The DB itself won't suffer, but PW performance eventually will. Too many templates and fields won't scale endlessly.

On the other hand, "flat", that is non-normalized tables, scale only somewhat. Where they don't scale well is in update performance, so if a site is highly dynamic, updates create massive locks and those locks impact the frontend too. Then, if a CMS uses non-normalized tables, multi-valued and complex field contents will have to be serialized and de-serialized to fit into their column. That's only fine until you want to search for it. In that case, things get ugly, and if that search can even be implemented, it will be a much worse performance hog than ten extra field tables in PW.

The web server question "does it scale?" is usually not answered by database statistics. It's answered by a concise design that allows for good, hierarchical and atomic caching strategies. If a site is designed with that in mind (and even sometimes when it isn't), performance can easily be improved.

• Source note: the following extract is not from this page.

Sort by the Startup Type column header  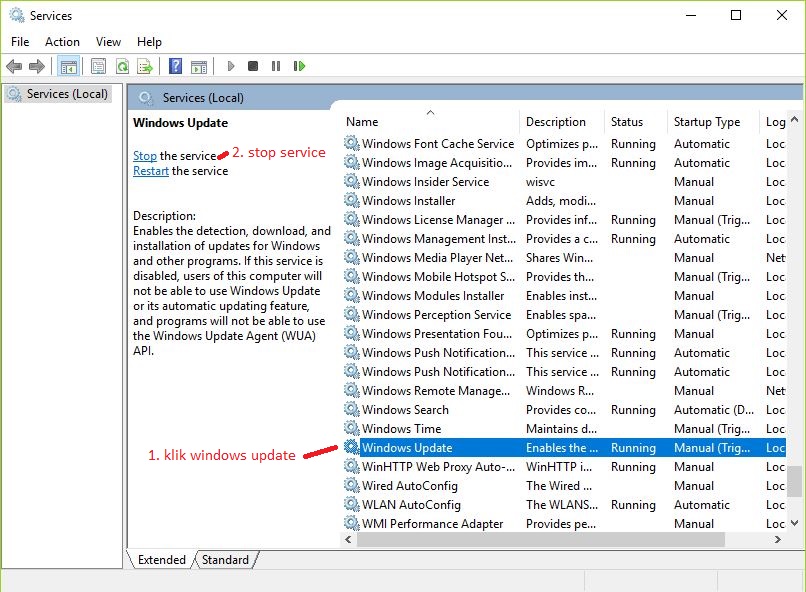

I like to take our corporate intranet as an example, with 12000 active pages, now 125 templates, 28 repeaters, 35 site modules, 220 additional php scripts and everything a good book on website speed basics tells you not to do ? We have around 1000 users who use it daily, and a good number of them have a few auto refresh pages loading every 2 minutes. I'm running opcache, use processwire's $cache interface to populate recurring, user dependent patterns in some fields and have a small home-written module that uses memcache to store and refresh data that would otherwise be retrieved from external systems with each call. First time page load including fonts, styles and a healthy collection of scripts is about 5 seconds. Times to page view for consecutive visits to the site are almost always below 2.5 seconds. Everything runs on one single server, including the database, and there's no caching proxy in front of it. That's on PW 3.0.125. I'm currently in the process of upgrading to latest IIS, latest PW stable and latest PHP. My first impression is that I'll probably get the time-to-view reliably below 2 seconds with a bit of tuning.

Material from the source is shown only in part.